● TASK OBJECTIVE:
Only one span of the listing below is wanted: the lines from the one with "The width and height of the screenshot is (1288, 949)." through the one with "The height and width of the screenshot is (804, 1512).", reproduced exactly, both ends kept.

● INPUT DATA:
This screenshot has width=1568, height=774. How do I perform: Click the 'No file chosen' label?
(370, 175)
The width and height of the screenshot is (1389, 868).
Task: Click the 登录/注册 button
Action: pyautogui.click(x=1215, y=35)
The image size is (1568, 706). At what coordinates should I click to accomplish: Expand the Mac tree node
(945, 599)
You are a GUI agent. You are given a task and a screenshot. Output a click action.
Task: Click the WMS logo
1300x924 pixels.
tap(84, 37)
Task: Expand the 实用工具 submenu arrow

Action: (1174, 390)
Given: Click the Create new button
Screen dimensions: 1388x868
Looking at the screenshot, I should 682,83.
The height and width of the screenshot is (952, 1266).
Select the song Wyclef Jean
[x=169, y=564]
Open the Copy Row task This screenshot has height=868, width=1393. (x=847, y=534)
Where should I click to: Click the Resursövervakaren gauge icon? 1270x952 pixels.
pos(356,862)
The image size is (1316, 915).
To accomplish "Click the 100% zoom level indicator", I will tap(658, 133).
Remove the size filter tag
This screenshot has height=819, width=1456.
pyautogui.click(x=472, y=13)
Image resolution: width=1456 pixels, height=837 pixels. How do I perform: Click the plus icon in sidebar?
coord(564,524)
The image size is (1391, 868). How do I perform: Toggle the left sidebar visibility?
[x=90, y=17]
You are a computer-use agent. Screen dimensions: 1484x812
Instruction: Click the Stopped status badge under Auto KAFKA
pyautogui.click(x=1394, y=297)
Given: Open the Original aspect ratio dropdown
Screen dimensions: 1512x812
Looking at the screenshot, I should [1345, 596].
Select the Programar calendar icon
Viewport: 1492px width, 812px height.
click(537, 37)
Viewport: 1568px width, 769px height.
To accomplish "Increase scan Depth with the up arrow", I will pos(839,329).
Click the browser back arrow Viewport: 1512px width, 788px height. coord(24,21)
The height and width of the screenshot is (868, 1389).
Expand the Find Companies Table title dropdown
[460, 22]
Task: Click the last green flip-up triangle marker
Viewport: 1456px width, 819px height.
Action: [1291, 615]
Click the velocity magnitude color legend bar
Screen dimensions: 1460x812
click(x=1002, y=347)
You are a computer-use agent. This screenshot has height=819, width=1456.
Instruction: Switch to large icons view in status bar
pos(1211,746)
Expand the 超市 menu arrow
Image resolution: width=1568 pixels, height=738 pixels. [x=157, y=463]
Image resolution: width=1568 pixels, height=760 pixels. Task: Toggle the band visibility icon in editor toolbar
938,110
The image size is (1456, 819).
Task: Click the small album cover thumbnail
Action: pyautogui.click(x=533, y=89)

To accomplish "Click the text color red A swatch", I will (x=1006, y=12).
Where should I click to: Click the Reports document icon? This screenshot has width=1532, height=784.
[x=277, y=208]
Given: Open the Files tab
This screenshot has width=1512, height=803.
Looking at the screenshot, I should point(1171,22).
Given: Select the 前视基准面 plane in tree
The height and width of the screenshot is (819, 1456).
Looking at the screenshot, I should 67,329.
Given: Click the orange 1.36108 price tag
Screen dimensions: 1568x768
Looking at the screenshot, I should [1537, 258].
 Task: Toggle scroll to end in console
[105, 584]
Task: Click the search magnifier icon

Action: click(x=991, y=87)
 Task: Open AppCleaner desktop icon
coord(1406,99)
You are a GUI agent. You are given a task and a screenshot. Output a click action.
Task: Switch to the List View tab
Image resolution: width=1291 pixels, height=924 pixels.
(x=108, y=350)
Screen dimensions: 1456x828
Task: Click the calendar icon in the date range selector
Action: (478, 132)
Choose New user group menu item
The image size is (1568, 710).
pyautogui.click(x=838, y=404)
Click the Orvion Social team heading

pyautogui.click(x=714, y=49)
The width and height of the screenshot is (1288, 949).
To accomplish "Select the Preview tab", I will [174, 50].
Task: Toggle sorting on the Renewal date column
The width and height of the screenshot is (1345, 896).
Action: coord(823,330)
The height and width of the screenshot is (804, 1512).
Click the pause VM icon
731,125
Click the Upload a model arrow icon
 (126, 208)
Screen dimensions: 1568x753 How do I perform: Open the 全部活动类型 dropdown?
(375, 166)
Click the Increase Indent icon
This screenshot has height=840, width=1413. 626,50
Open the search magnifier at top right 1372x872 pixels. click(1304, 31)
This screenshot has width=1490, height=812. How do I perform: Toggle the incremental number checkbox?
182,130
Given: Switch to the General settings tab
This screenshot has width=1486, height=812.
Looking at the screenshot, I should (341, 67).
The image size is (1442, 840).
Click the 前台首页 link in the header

● ANSWER TO THIS TASK:
The width and height of the screenshot is (1288, 949).
To accomplish "Select the Preview tab", I will [174, 50].
Task: Toggle sorting on the Renewal date column
The width and height of the screenshot is (1345, 896).
Action: coord(823,330)
The height and width of the screenshot is (804, 1512).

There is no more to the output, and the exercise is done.